L'entrée en récession de l'Espagne au premier trimestre 2012 n'a surpris personne. Avec un taux de chômage de près de 23%, un système financier qui ne joue plus son rôle de moteur de l'économie, un secteur immobilier en ruine, et des coûts du créditqui augmentent à mesure que croît la crise de la dette souveraine, l'Espagne ne partait pas avec les meilleures armes pour affronter la menace d'une détérioration globale de la situation économique. Ce tableau contraste avec celui mis en avant par un récent rapport de BBVA Research qui souligne l'augmentation de la compétitivité de l'économie espagnole depuis le début de la crise. Ainsi, les exportations ont crû de 9,5% depuis 2009 alors que les exportations françaises ont perdu 1% sur cette même période. De fait, alors que la demande interne espagnole est en berne depuis quatre ans, les exportations représentent désormais 30% du PIB.

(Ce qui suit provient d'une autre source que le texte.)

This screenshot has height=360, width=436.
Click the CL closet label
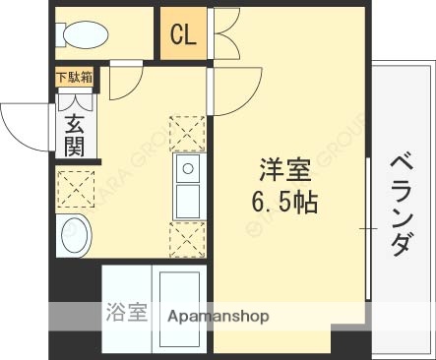point(183,36)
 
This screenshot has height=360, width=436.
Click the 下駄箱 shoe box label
point(74,77)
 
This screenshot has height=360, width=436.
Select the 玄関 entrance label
point(75,136)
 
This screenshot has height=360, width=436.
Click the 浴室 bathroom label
point(126,315)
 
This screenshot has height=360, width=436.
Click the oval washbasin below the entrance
point(75,236)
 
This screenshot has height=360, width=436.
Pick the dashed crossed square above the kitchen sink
point(188,133)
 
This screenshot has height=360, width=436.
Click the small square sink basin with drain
point(187,171)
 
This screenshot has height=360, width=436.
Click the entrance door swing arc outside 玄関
point(22,127)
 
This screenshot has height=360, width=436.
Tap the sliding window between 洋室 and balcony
point(368,226)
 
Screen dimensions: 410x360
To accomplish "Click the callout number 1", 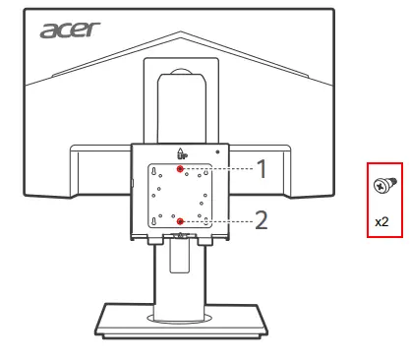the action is pos(261,169).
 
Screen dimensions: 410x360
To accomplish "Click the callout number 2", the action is pos(261,221).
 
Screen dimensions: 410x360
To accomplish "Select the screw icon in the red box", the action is pos(381,183).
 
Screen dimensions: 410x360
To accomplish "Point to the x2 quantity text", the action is pos(381,222).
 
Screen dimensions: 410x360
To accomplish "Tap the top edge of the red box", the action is pos(381,161).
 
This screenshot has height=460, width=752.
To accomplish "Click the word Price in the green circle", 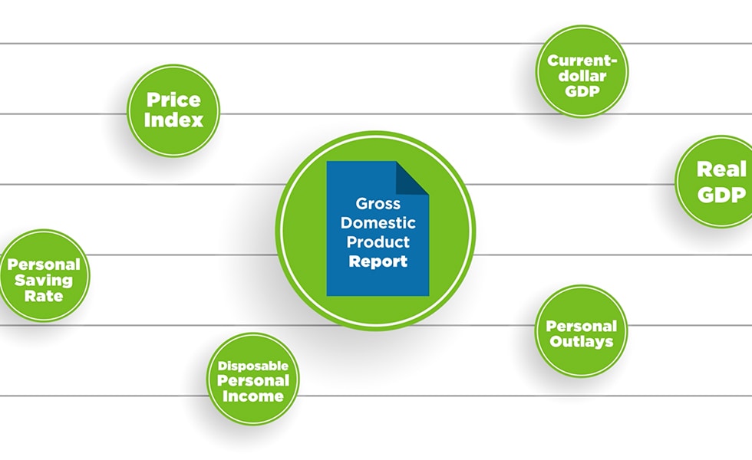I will pyautogui.click(x=173, y=100).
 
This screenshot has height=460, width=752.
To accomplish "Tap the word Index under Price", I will pyautogui.click(x=173, y=120).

Un paradoxe qui s'explique aisément

Comment expliquer alors que l'Espagne puisse afficher un tel dynamisme sur le plan international et en même temps plonger dans la récession ? « Il n'y a rien de paradoxal en cela. C'est la réaction typique d'une économie en crise : on baisse les coûts pour améliorer la compétitivité », explique Rafael Pampillón, économiste à l'IE Business School. De fait, depuis 2008, les coûts de la main d'?uvre ont baissé de 4,2%. « La récente réforme du marché du travail va renforcer cette tendance », estime Pampillón. Dans le même temps, la productivité par employé a grimpé de 11,1%. Mais cette dernière est pour une bonne part la conséquence mécanique de l'augmentation du taux de chômage, qui croît plus vite que ne baisse la production.

Certains analystes considèrent par ailleurs que la crise, sous l'impulsion d'un effet darwinien, n'a maintenu en vie que les entreprises les plus solides, soutenant ainsi la compétitivité. « L'Espagne est entrée dans la crise parce qu'elle avait parié sur des secteurs de faible intensité, comme la construction. Aujourd'hui, la hausse des exportations, notamment celle des biens d'équipement, ainsi que la meilleure productivité montrent que le niveau de connaissances et d'incorporation technologique est plus élevé », complète Pampillón.

Processus lent

Il n'empêche, l'Espagne se trouve "dans un moment d'extrême fragilité", d'après le ministre du Budget espagnol. Cristobal Montoro défendait mardi devant le Parlement la loi de finances de 2012 qui impose des économies de 27 milliards d'euros dans le but de faire passer son déficit public de 8,5% en 2011 à 5,3%. L'objectif est d'autant plus difficile à tenir que le Gouvernement prévoit une contraction de 1,7% du PIB et une hausse du taux de chômage jusqu'à 24,3% de la population active. Les ajustements des comptes publics pèseront également sur la reprise économique. Comme au premier trimestre, l'apport positif du secteur extérieur au PIB ne parviendra qu'à atténuer la chute globale de l'économie. « La compétitivité est un processus lent qui ne peut résoudre en soi la crise espagnole, car l'économie dépend beaucoup de la demande interne », avertit Pampillón.